AuthorizeNet auto recurring payment

Hi
Can you re-login and check i see the IPN IPN notification invalid hash / Fraud attempt in today's attempt as its ARB today and payment deducted, Due to security reasons not sharing a screenshot here. IN CB notification can see the entry.

Thank you

Both x_MD5_Hash and x_SHA2_Hash are empty in the Silent POST sent to CBSubs from Authorize.net. This means we can't verify the signature or even fallback to verifying MD5. Below is a 6 page topic with over 50 replies on their forums about this very issue.

community.developer.cybersource.com/t5/Integration-and-Testing/no-data-in-x-SHA2-Hash-when-using-Silent-Post/td-p/66218

The issue is entirely on Authorize.net end of things as we again can't process data that does not exist.
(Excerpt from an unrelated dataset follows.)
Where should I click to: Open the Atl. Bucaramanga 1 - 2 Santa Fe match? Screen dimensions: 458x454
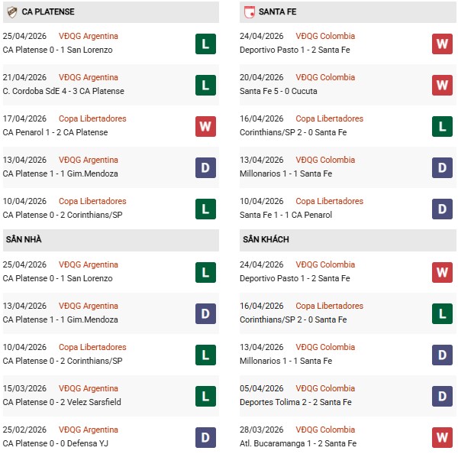[298, 443]
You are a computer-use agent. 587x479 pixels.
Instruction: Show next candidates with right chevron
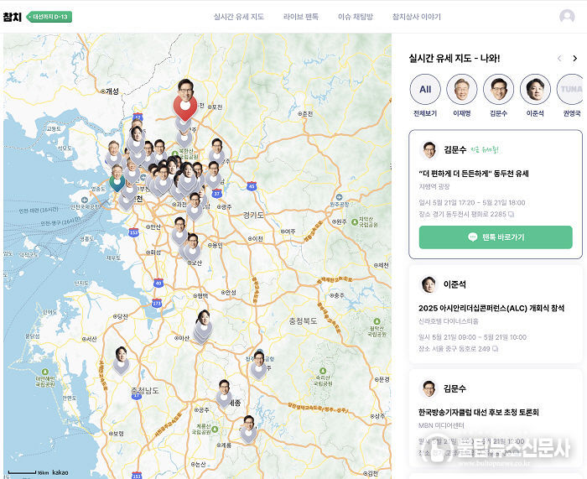click(x=575, y=59)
I get that they want to discontinue AIM and Silent Post, but this isn't some API for rendering funny pictures. We're dealing with transactions here. They need to have life-long fallback behavior or they cripple sites processing payments through them. It is unreasonable for developers to have spend hours and thousands of dollars to rewrite payment integrations because that payment processor doesn't want to have proper API B/C. I do not have the time nor do we have the funding to rewrite Authorize.net from the ground up into their new API. In short if Authorize.net wants us to rewrite to the newer API either them or someone else will have to sponsor the development. My recommendation is move to Stripe and rid yourself of terrible payment processor headaches.

Hi
i had again words with Authorize support and according to them, it's sent to the website.
Can you share the file path where in CB the silent posts fetch, is there a possible option to get the Silent post URL outside CB just to check whether its sent by AuthorizNet or blocked
AuthorizeNet also shared this link : support.authorize.net/knowledgebase/Knowledgearticle/?code=000001399
x_SHA2_Hash is supported not MD5

Thank you

You can see exactly what was sent to CBSubs in your notification. It's a raw export of $_POST. x_SHA2_Hash is empty in $_POST so there's nothing for us to verify against.
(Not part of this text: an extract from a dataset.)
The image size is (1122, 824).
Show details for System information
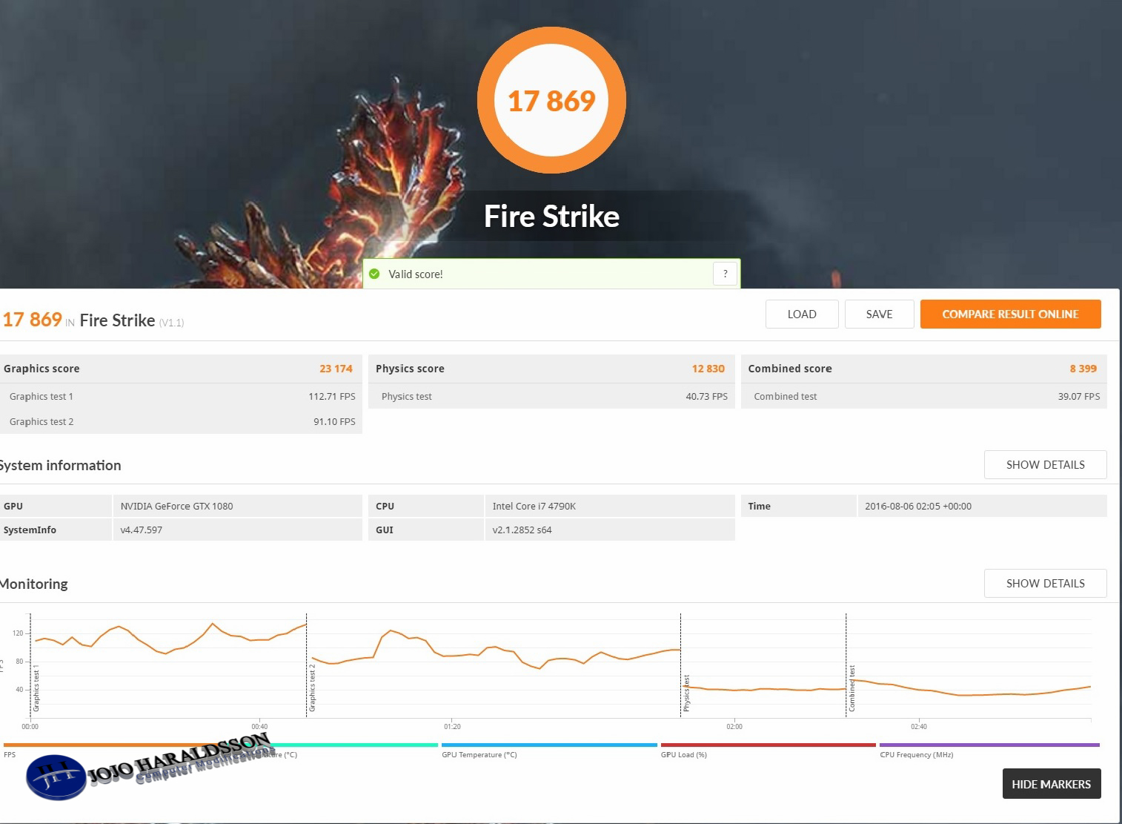coord(1045,464)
All I can suggest at this point is turn off Silent Post verification. To do this within your Authorize.net gateway in CBSubs empty "Authorize.net MD5 Hash" and "Authorize.net Signature Key".

Hi
i tried Stripe on test mode user got activate for a 1 week plan.
On date of expiration it not expired in CB but it does not got new log of activate
still it is showing 2 days back date for expiration prntscr.com/iKWzxmwrIJXG
On Stripe the account show activate for another week that is fine but no status update on CB.
prntscr.com/ff84b4sUmKTu
I selected all events on Stripe so nothing can be missed. still CB not updated for ARB.

Any suggestions to fix?

Stipe requires usage of Webhooks for recurring payments. Ensure you've correctly configured webhooks. You can even check your webhook log directly at Stripe to be sure it reached your site and if it did it will be logged in CBSubs > Notifications. We also have deep event logging for Stripe so any changes during a Stripe payment relevant to CBSubs will be logged to CBSubs > History Log. Sounds like you don't have webhooks configured if a renewal was not sent to your site; see the "Stripe Webhook Credentials" section in your Stripe gateway.